Saving Memory with C# Structs

In C++, there’s little difference between class and struct: a class defaults to “private” access and a struct defaults to “public” access. There are no other technical differences between the two, though structs are often used for small and simple data types.

C# mimics the syntax of C++ to some degree and also provides class and struct. However, in this case, the technical difference is quite large! In this post, I’ll briefly explain that difference and highlight a scenario where using a struct saved a lot of memory on a project I worked on.

Types of Memory

Any time you create an object in code, the object takes up some amount of memory. The memory for the object must be allocated from some source of unused (or “free”) memory. There are two possible sources for memory at runtime: the stack and the heap. Let’s briefly examine the difference.

Stack

The stack is a contiguous area of memory that is allocated in a very simple and uniform fashion. Memory is allocated from the “bottom” of the stack (lower memory address) to the “top” of the stack (higher memory address). We can only deallocate the most recently allocated memory. If we wanted to deallocate the memory at the bottom of the stack, we’d first have to deallocate all the memory that had been allocated above it.

What memory is or isn’t allocated on the stack is tracked with a simple memory pointer. When memory is allocated from the stack, the pointer is moved up by the appropriate amount. When memory is deallocated, the pointer moves back down. This makes allocation and deallocation on the stack extremely fast. When memory is deallocated, it isn’t cleared - the pointer simply moves to a lower memory address and the deallocated memory will be overwritten the next time it is needed.

If you think about how a C++ or C# program works, it starts with a main function that calls other functions.
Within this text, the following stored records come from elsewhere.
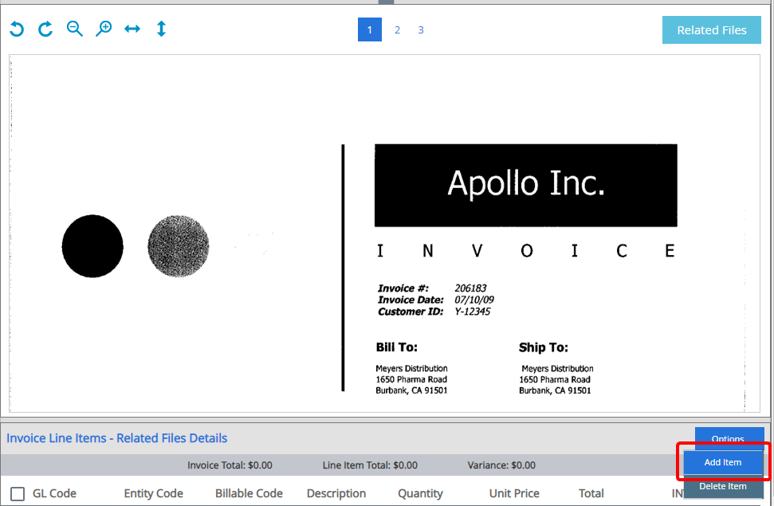Go to page 1 of the invoice
Viewport: 774px width, 506px height.
[x=369, y=30]
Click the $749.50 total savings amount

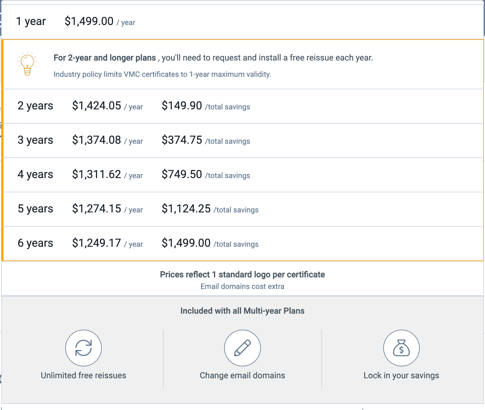click(x=182, y=175)
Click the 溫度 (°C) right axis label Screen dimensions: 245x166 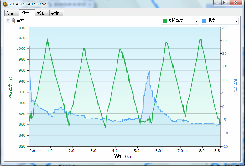click(235, 86)
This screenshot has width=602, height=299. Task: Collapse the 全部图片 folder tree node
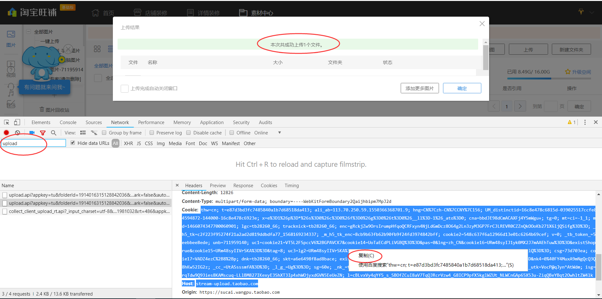[29, 32]
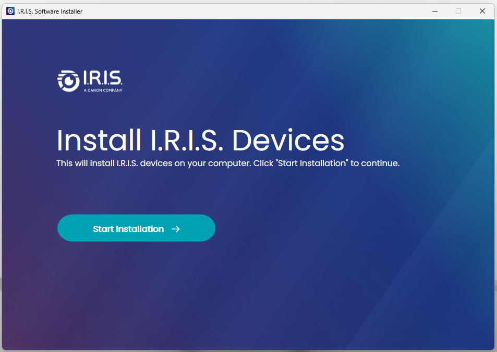Screen dimensions: 497x352
Task: Click "to continue." at the description's end
Action: [x=375, y=163]
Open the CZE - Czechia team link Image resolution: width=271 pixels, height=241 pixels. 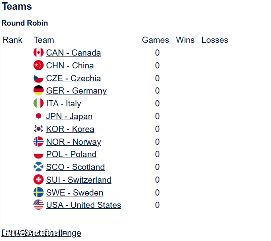(x=73, y=78)
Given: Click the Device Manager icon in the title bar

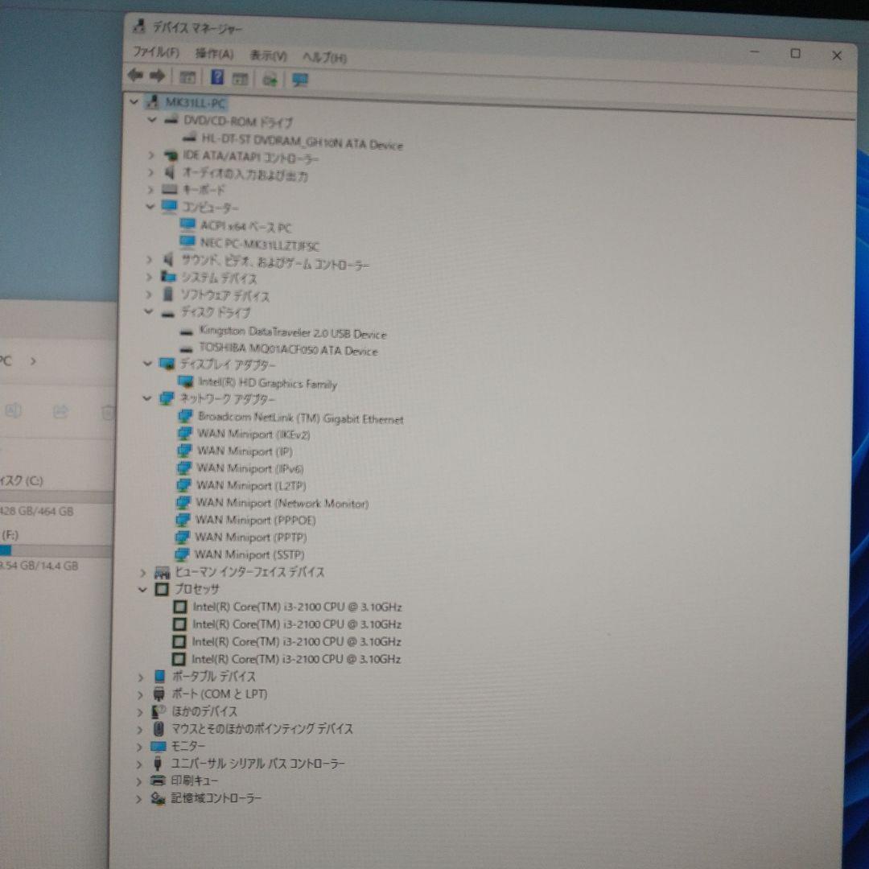Looking at the screenshot, I should [x=138, y=27].
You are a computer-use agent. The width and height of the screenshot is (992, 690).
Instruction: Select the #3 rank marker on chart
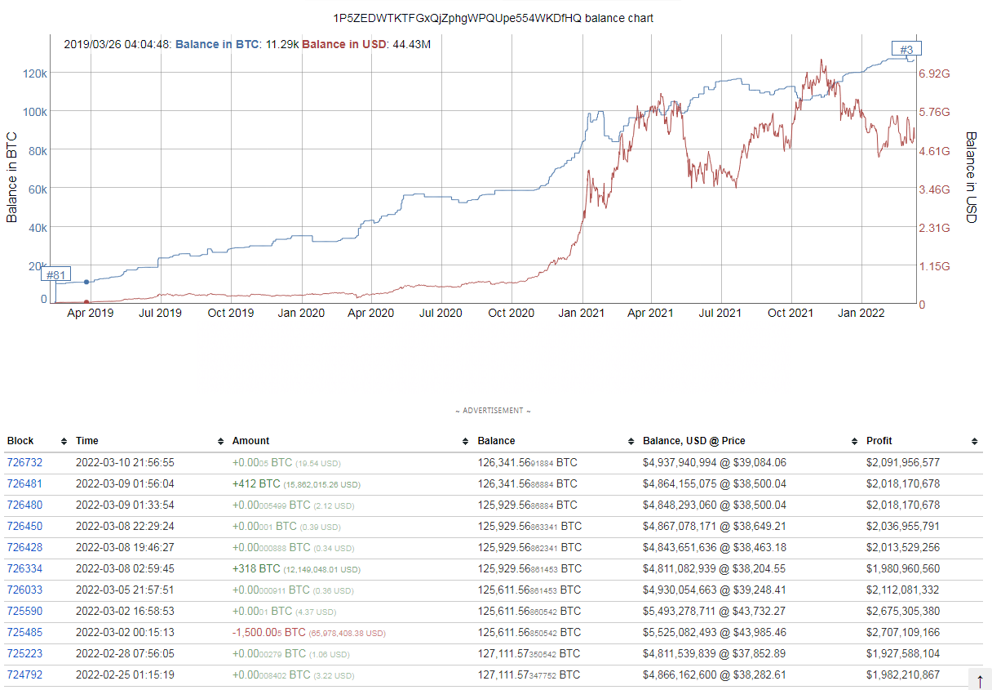pos(906,49)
Those functions call other functions, and so on. Eventually, each function returns to its caller. This structure works well for stack allocations.

When function A is called, local variables for function A exist on the stack. When function B is called, local variables for function B are allocated on the top of the stack. When function B returns to function A, function B’s data is simply abandoned and we “pop” back to function A’s data on the stack. A common mistake is to maintain a reference to B’s memory after “popping” back to function A. The memory may still be valid for awhile…but it can be overwritten at any time that stack segment is reallocated!
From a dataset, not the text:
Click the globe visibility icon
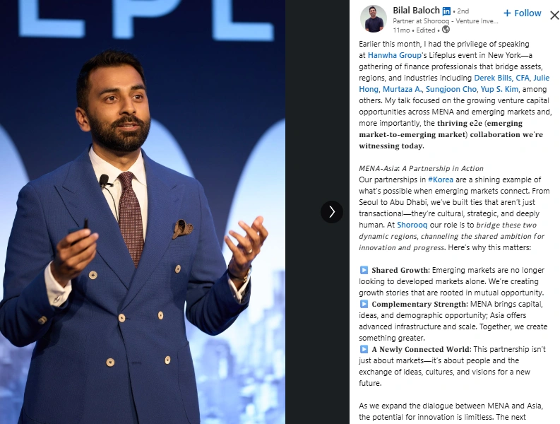The image size is (560, 424). 446,30
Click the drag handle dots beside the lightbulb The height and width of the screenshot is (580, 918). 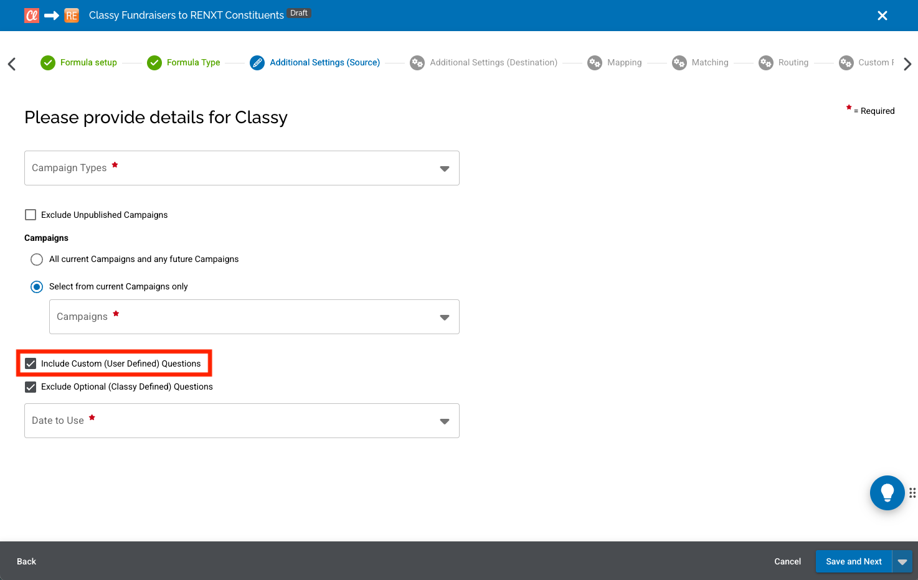tap(912, 492)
Stack allocation is very efficient and works well for “function-local” data. If a piece of data will only ever be used in a single function, it can be declared locally in the function (and thus, allocated on the stack). Because of the way the stack works, it never becomes fragmented.

Heap

The stack works in a very simple and uniform way because it puts restrictions on how you can use that memory and how long objects stored in that memory will remain valid. Sometimes, those restrictions are unacceptable, and you need some other place to store data. That’s where the heap comes in.

The heap is memory for arbitrary dynamic allocations. Unlike the stack, this is meant for allocating objects that will exist beyond the lifetime of a single function. Memory is allocated and deallocated from the heap in a potentially disorganized way, leading to the possibility of fragmentation. When memory is fragmented, allocations can fail if there’s no contiguous chunk that’s big enough for the allocation. For example, say total available memory is 1MB, but a small 32KB chunk is allocated right in the middle of this block; an allocation of 600KB would fail because not enough contiguous memory is free!
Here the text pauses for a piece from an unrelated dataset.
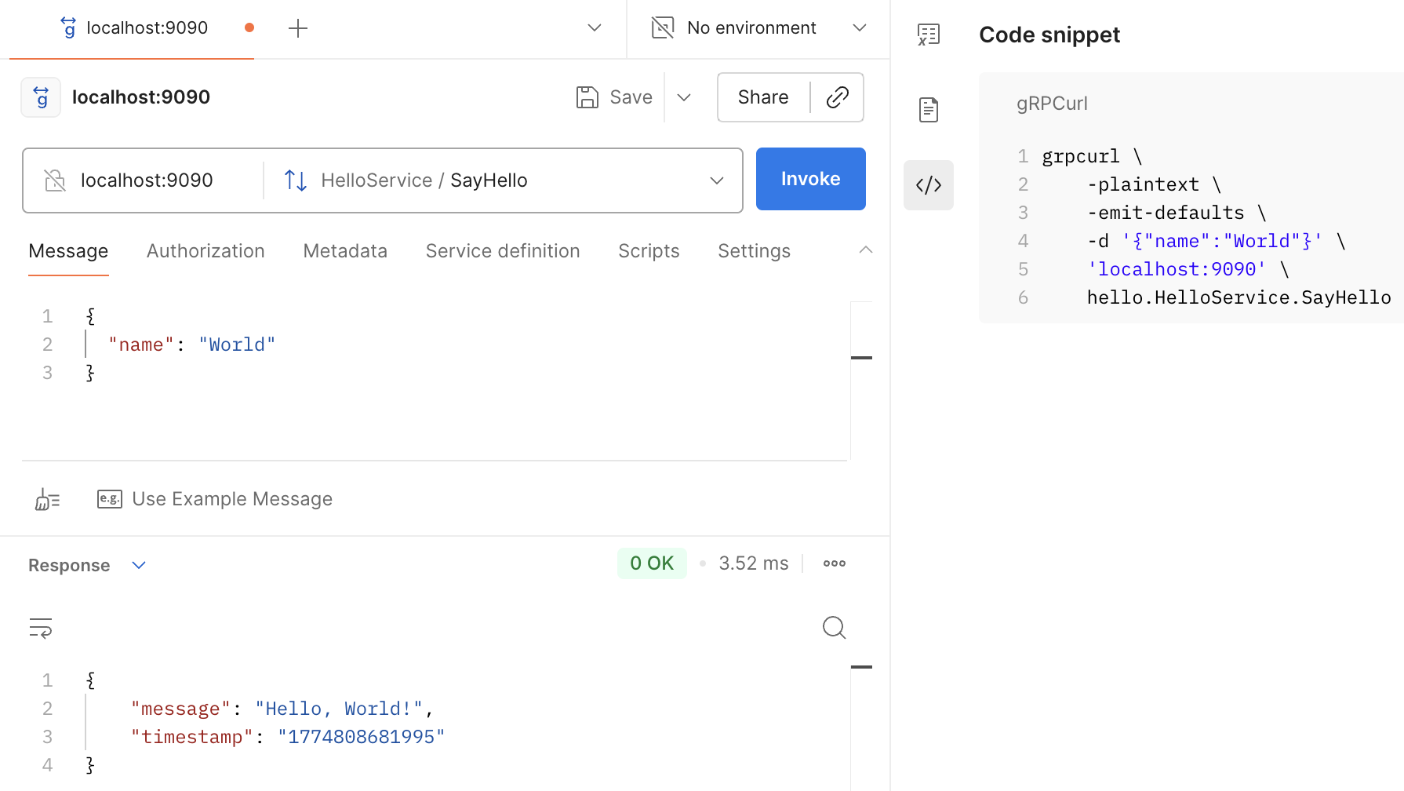Open new tab with plus icon
This screenshot has width=1404, height=791.
pyautogui.click(x=298, y=29)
Whereas the stack essentially cleans up after itself, objects allocated on the heap need to be cleaned up when they are no longer needed. C++ leaves it to the programmer to handle this, but C# keeps track of this for you and runs a “garbage collector” on occasion to clean up allocated memory that’s no longer being used.

Reference Types and Value Types

A class in C# is referred to as a reference type. This means that all class instances are allocated on the heap, and any variable of that type is a pointer to the object on the heap.

C# tries to do away with pointers for the sake of simplicity, but it actually uses pointers extensively - they’re just hidden. Ironically, the desire to avoid pointers leaves us with a system where the vast majority of our variables act as pointers “under-the-hood”! Any variable that is a class type is really a pointer. This is why you must do null checks for most C# variables!

In addition to the object itself taking up memory, some additional memory overhead exists for class objects. Any variable for the object is really a pointer, so that pointer takes up 8 bytes in a 64-bit program. Furthermore, some data (16 bytes in a 64-bit program) is stored per-object for internal C# purposes (such as garbage collection).

A struct in C# is referred to as a value type. Variables of this type are not pointers to objects - they ARE the objects! If you create a struct as a function-local variable, its memory will be allocated on the stack. If the struct instance is a class member variable, its memory will be allocated contiguously as part of the class instance’s memory on the heap.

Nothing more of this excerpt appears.